トップ > 一面 > 記事一覧 > 記事

ここから本文

一面

幸運のニワトリに「弟分」 「生き餌」の危機を3度くぐり人気

(右)「会うと幸せになる」と来園者に人気のニワトリ「マサヒロ」 (左)飼育員の河合さんの肩に乗り移動する「ヨシト」(乾高弘撮影)=いずれも大阪市の天王寺動物園で

写真

◆大阪・天王寺動物園

 大阪市天王寺動物園(大阪市天王寺区)で「幸運のニワトリ」が人気を集めている。肉食動物用の生き餌として三度、食べられそうになる危機を乗り越えたが、慣れない来園者の視線や夏の猛暑が影響したのか、最近は疲れ気味。そこで園は、同じ境遇で生き延びた「弟分」をデビューさせた。来年のえと「酉(とり)」に向けて予想される年末年始の繁忙期を、幸運の二羽で乗り切るつもりだ。 

 まず人気者になったのが雄のニワトリ「マサヒロ」だ。昨年七月、アライグマなど夜行性動物の生き餌として園が入荷したヒヨコ約七十羽の一羽。幸運の始まりは同じ頃に、マガモのひなが人工ふ化で生まれたことだ。親を見て食事方法を学ぶ習性のある子ガモの先生役にマサヒロは偶然、選ばれて難を逃れた。

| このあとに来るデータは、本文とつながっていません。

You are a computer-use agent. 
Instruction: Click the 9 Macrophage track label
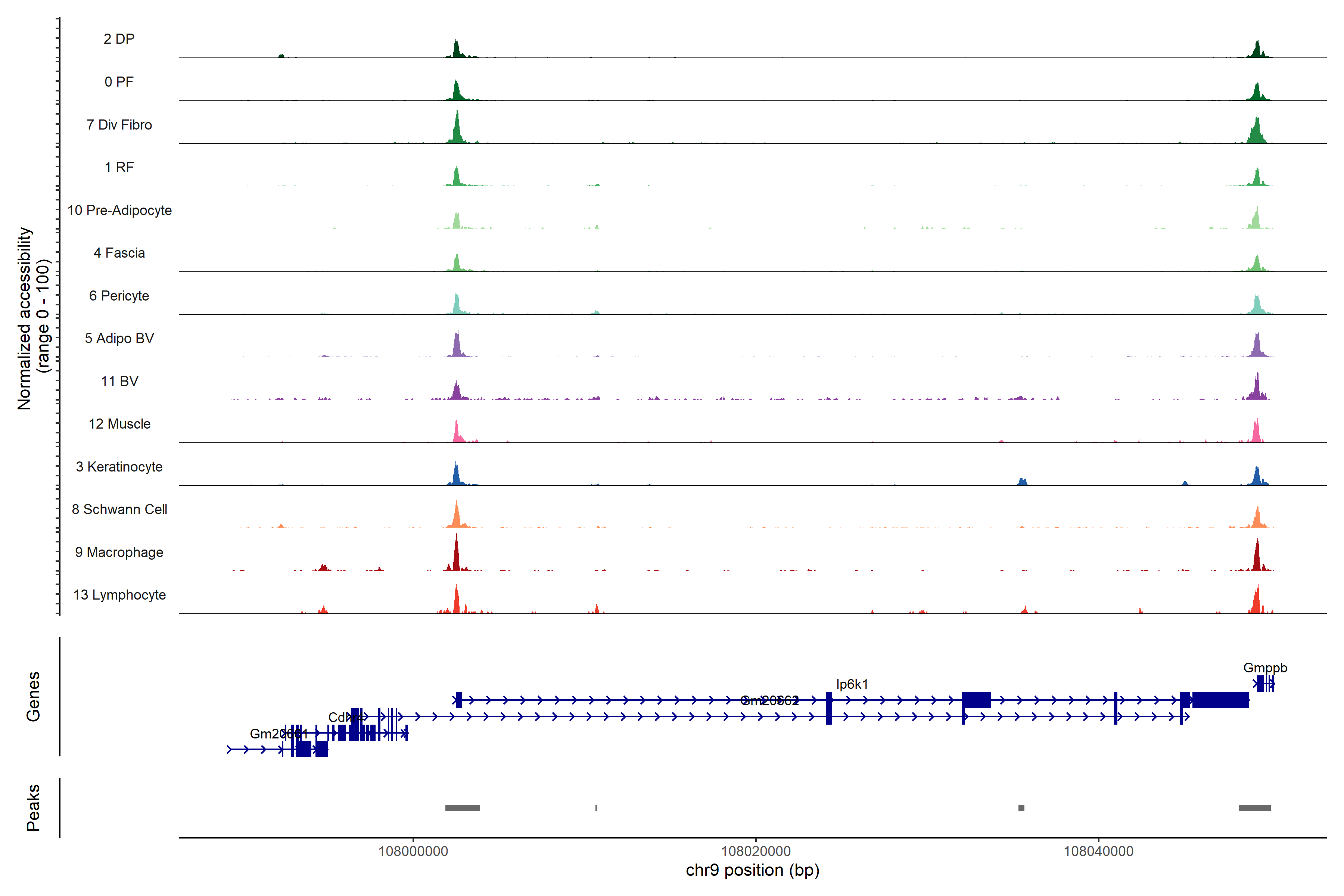pos(119,552)
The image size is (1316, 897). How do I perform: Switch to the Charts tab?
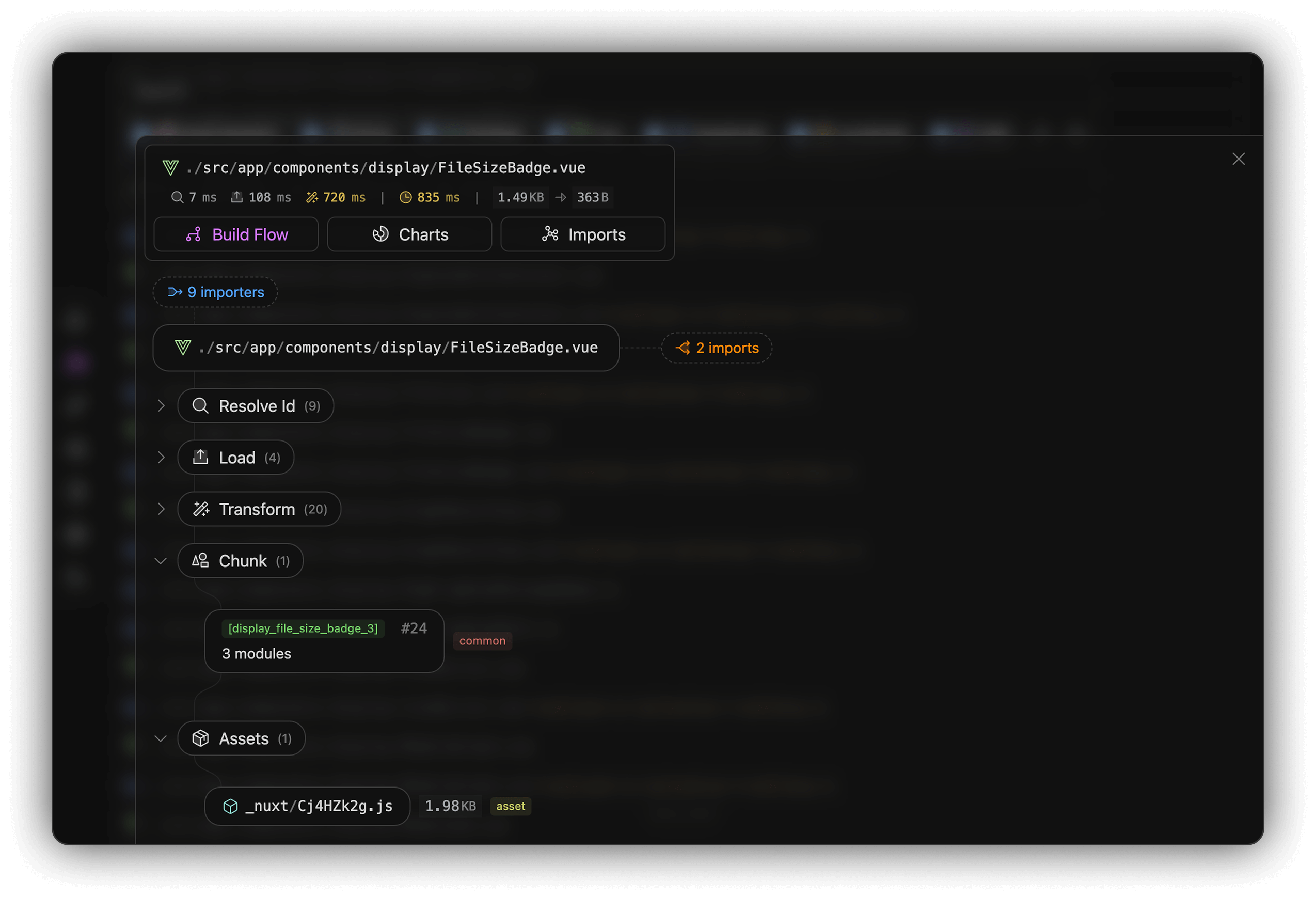409,234
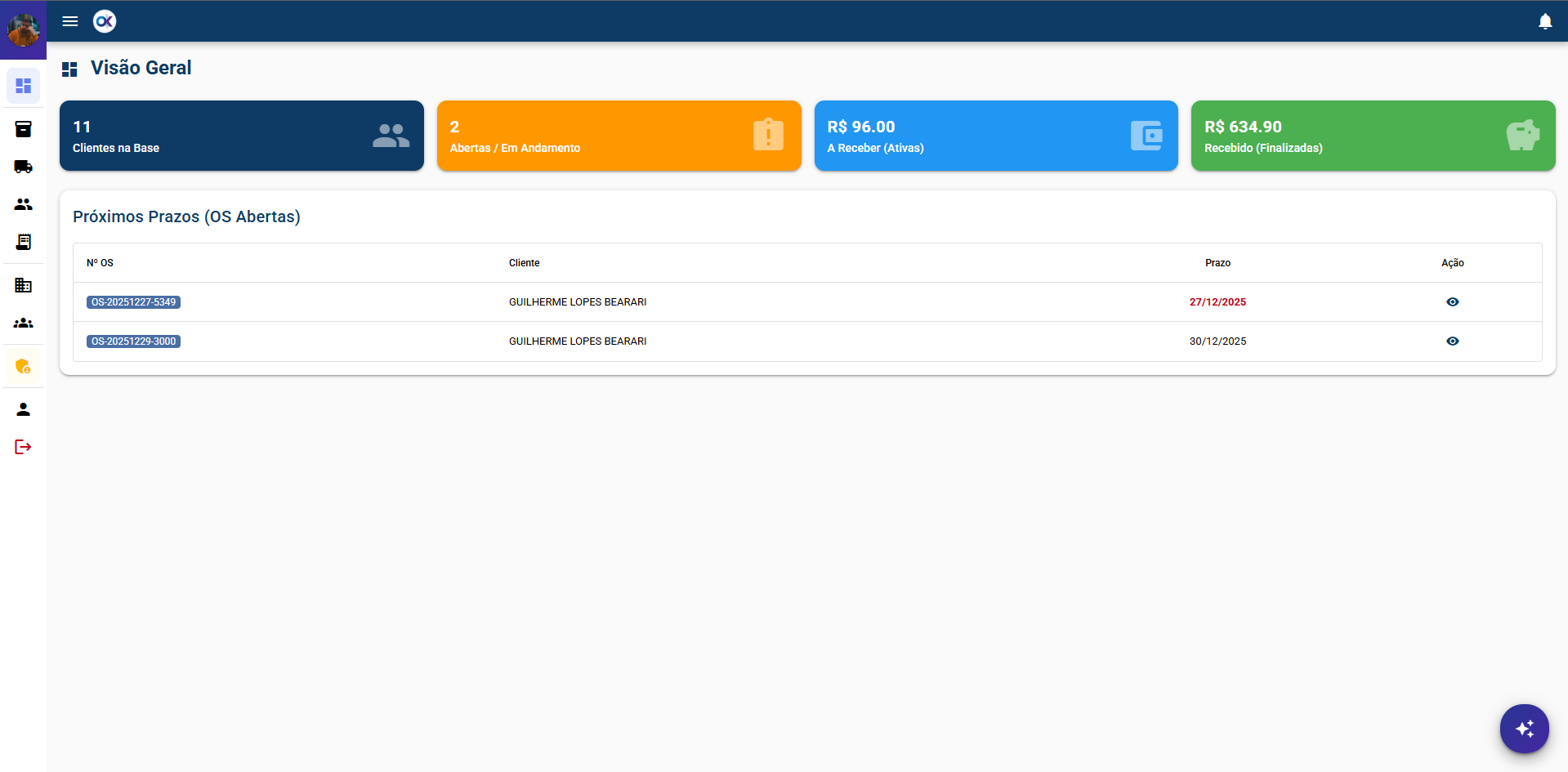Open the user profile icon in the sidebar
Viewport: 1568px width, 772px height.
tap(23, 408)
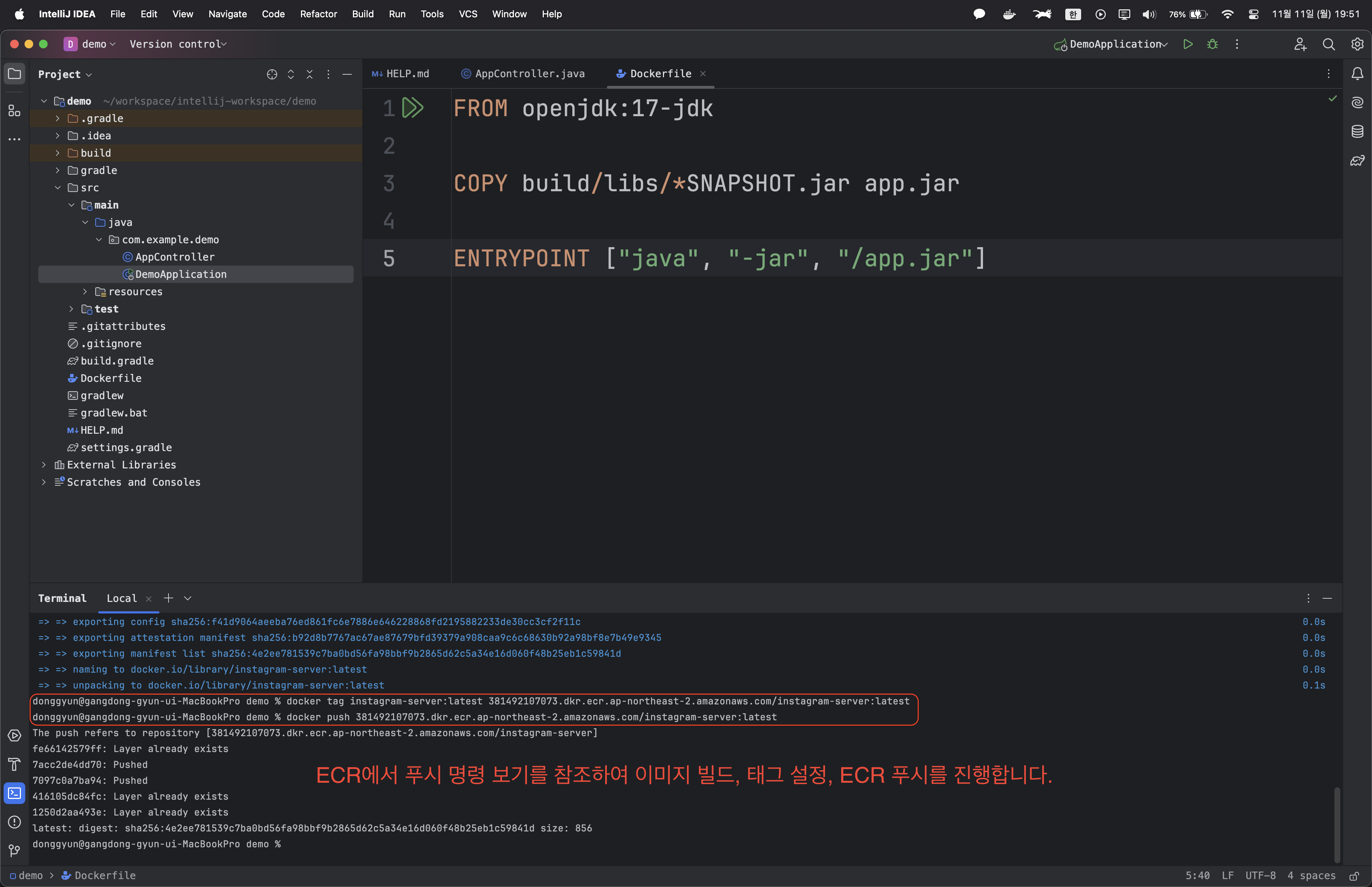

 次に、園に侵入して鳥類を襲う野生のイタチを捕獲するためのおとりとして使われた。だが三日三晩、おりに入って待ったがイタチが現れず、お役御免に。その後、トラやライオンなどの大型肉食獣の餌になるはずだったが、園内から申し出がなかった。結局、園は昨年十月下旬、餌とすることを断念して飼育を続けることにした。

 マサヒロは境遇を知った来園者の人気を集め、昼と夕方の散歩には人だかりができるように。来園者に抱かれたり、写真を撮られたりして、園きってのスターとなった。

 だがこの夏、異変が起きた。飼育担当の河合芳寛(よしひろ)さん(42)は「口を開いて呼吸を始め、便が軟らかくなった。疲れです」。散歩を中止して静養に入った。

 その頃、似た境遇の雄のニワトリがいた。マサヒロから二カ月ほど遅れて、ワニ用の餌として園に来た「ヨシト」だ。だが、マサヒロと同様に子ガモの先生役となってワニに食べられる危機を逃れ、おとりになったらイタチが現れず、肉食獣の餌としての要請もなかった。結局、ヨシトも園で飼育されることになった。

 マサヒロは羽根の一部が抜けて尾が短いが、ヨシトは羽根が生えそろい、肉付きも良く、尾はピンと上を向いている。河合さんは「マサヒロほど愛嬌(あいきょう)はないけれど、肩に乗ってくれる。どちらも人を怖がらないのがいい」。

 酉年を前に、園が二羽をモデルにして開いた年賀状撮影会は、すぐに定員を超えるほど大盛況だった。大阪府豊中市の会社員福田治記さん(57)はヨシトを抱きながら「来年の年賀状に使います」。妻かず子さん(57)も「幸運をもらいます」と笑顔を見せた。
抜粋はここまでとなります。